Hindustani has personal pronouns for the first and second persons, while for the third person demonstratives are used, which can be categorized deictically as proximate and non-proximate. Pronouns distinguish cases of direct, oblique, and dative. The lattermost, often called a set of "contracted" forms, is in free variation with the oblique case plus dative postposition. Pronouns do not distinguish gender.

Also displayed in the below table are the genitive pronominal forms to show that the 1st and 2nd pronouns have their own distinctive forms of merā, hamārā, terā, tumhārā apart from the regular formula of OBL. + kā; as well as the ergative pronominal forms to show that the postposition ne does not straightforwardly suffix the oblique bases: rather than *mujh ne and *tujh ne, direct bases are used giving mai ne and tū ne, and rather than in ne and un ne, it's inhõ ne and unhõ ne.

tū, tum, and āp are the three second person pronouns ("you"), constituting a threefold scale of sociolinguistic formality: respectively "intimate", "familiar", and "polite". The "intimate" is grammatically singular while the "familiar" and "polite" are grammatically plural. When being referred to in the third person however, only those of the "polite" level of formality are grammatically plural.

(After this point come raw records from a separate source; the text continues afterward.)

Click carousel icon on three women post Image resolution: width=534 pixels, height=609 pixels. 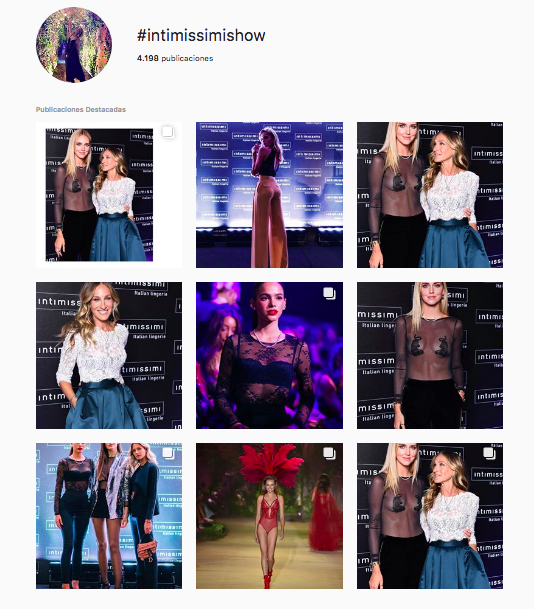click(168, 453)
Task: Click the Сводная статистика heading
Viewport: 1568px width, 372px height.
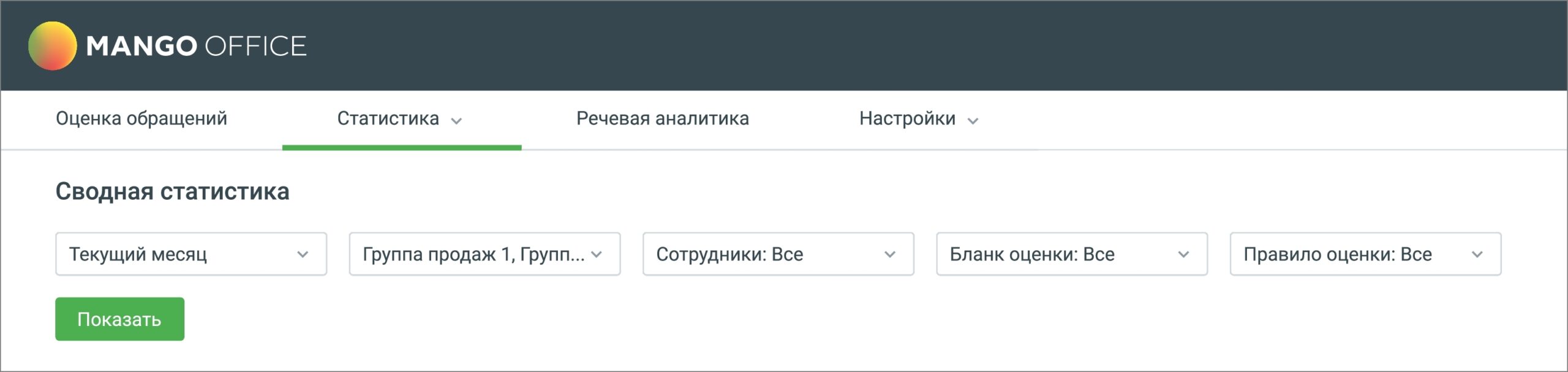Action: 172,192
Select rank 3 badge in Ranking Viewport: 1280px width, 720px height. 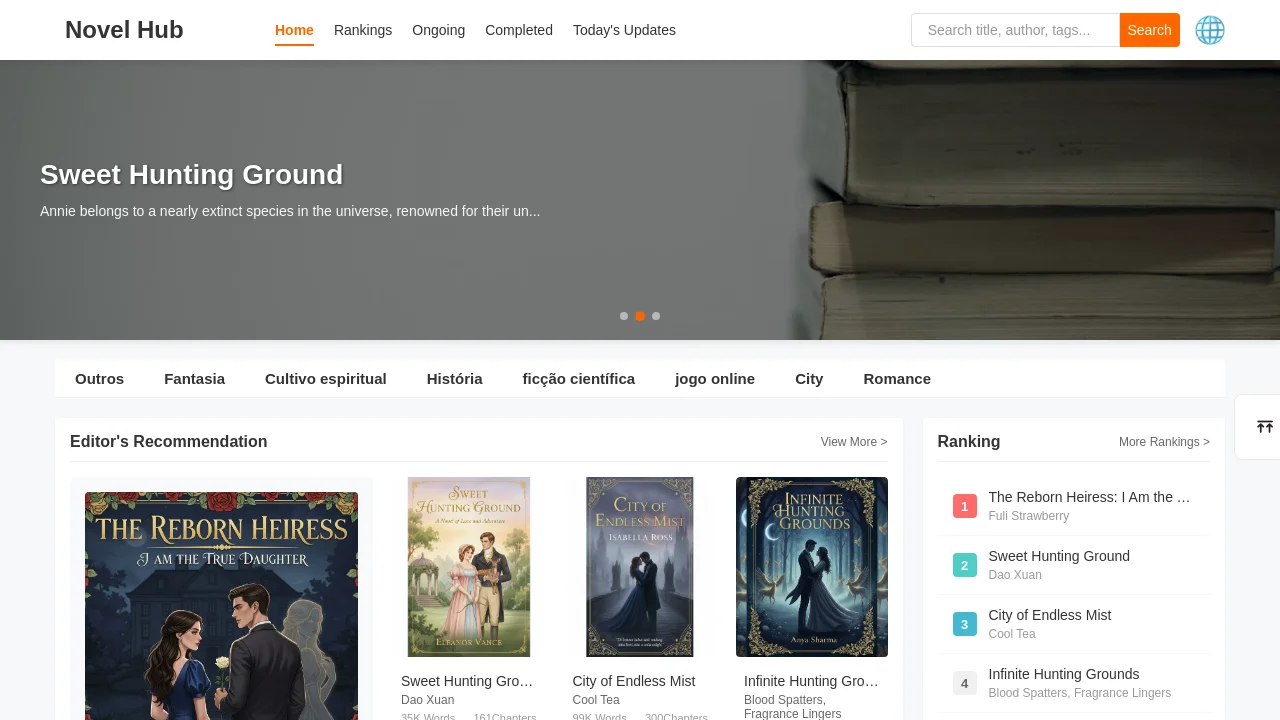tap(964, 624)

The following table is adapted from Shapiro (2003:265).

Notes for pronouns:

Postpositions are treated as bound morphemes after pronouns in Hindi, but as separate words in Urdu.

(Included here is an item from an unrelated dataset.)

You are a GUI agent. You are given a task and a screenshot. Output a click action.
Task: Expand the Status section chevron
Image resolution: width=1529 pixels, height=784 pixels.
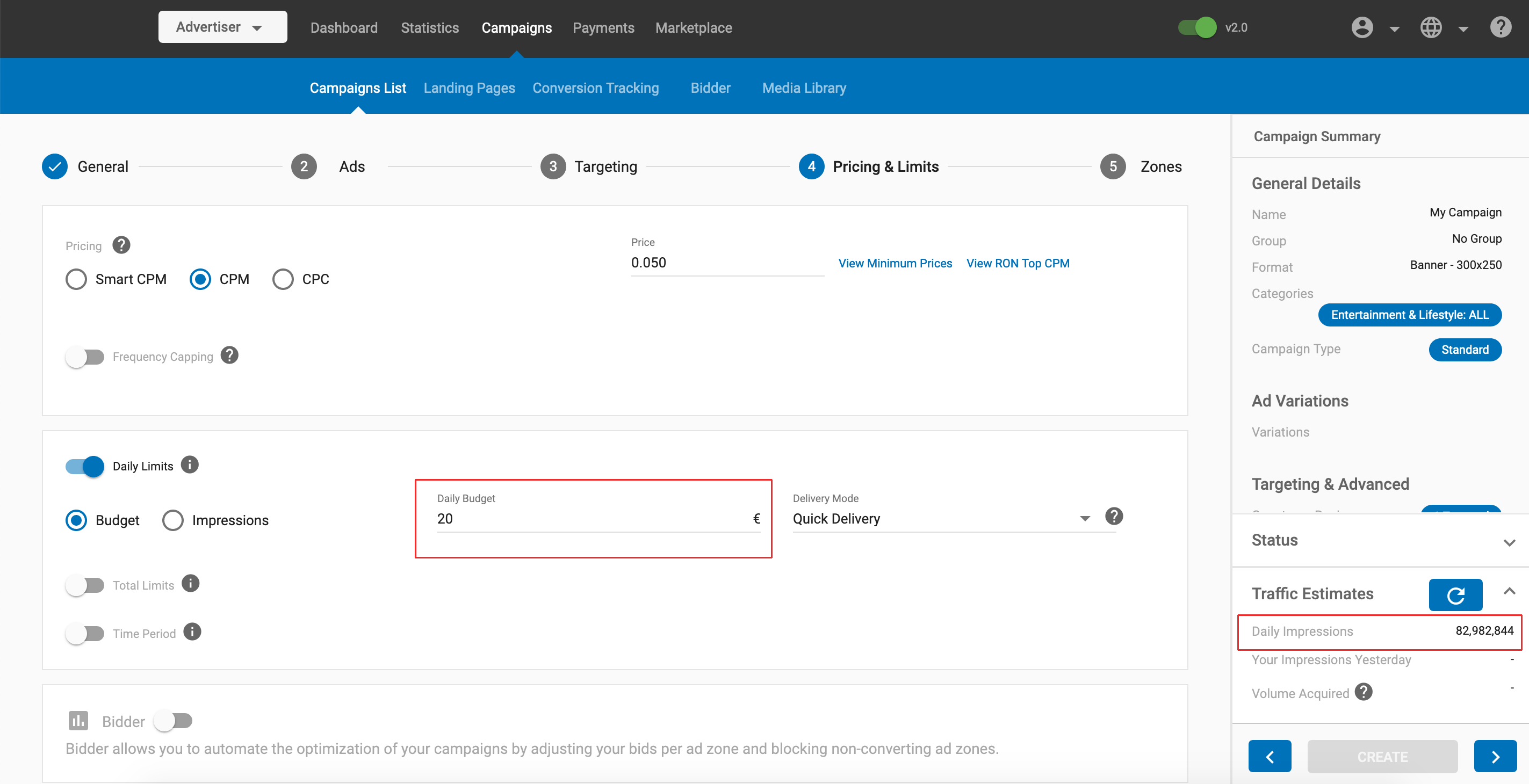pyautogui.click(x=1509, y=542)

The varying forms for the 3rd pn. dir. constitute one of the small number of grammatical differences between Hindi and Urdu. yah "this" / ye "these" / vah "that" / ve "those" is the literary set for Hindi while ye "this, these" / vo "that, those" is the set for Urdu and spoken (and also often written) Hindi.

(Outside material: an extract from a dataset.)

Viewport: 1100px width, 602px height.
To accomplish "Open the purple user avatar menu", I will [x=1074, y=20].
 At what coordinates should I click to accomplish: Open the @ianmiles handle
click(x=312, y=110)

The above section on postpositions noted that ko (the dative case) marks direct objects if definite. As "the most specific thing of all is an individual", persons (or their pronouns) nearly always take the dative case or postposition.

it is very common practice to use plural pronouns (and their accompanying conjugation) in polite situations, thus tum can be used in the second person when referring to one person. Similarly, some speakers prefer plural ham over singular mãĩ. This is not quite the same as the "royal we"; it is rather colloquial.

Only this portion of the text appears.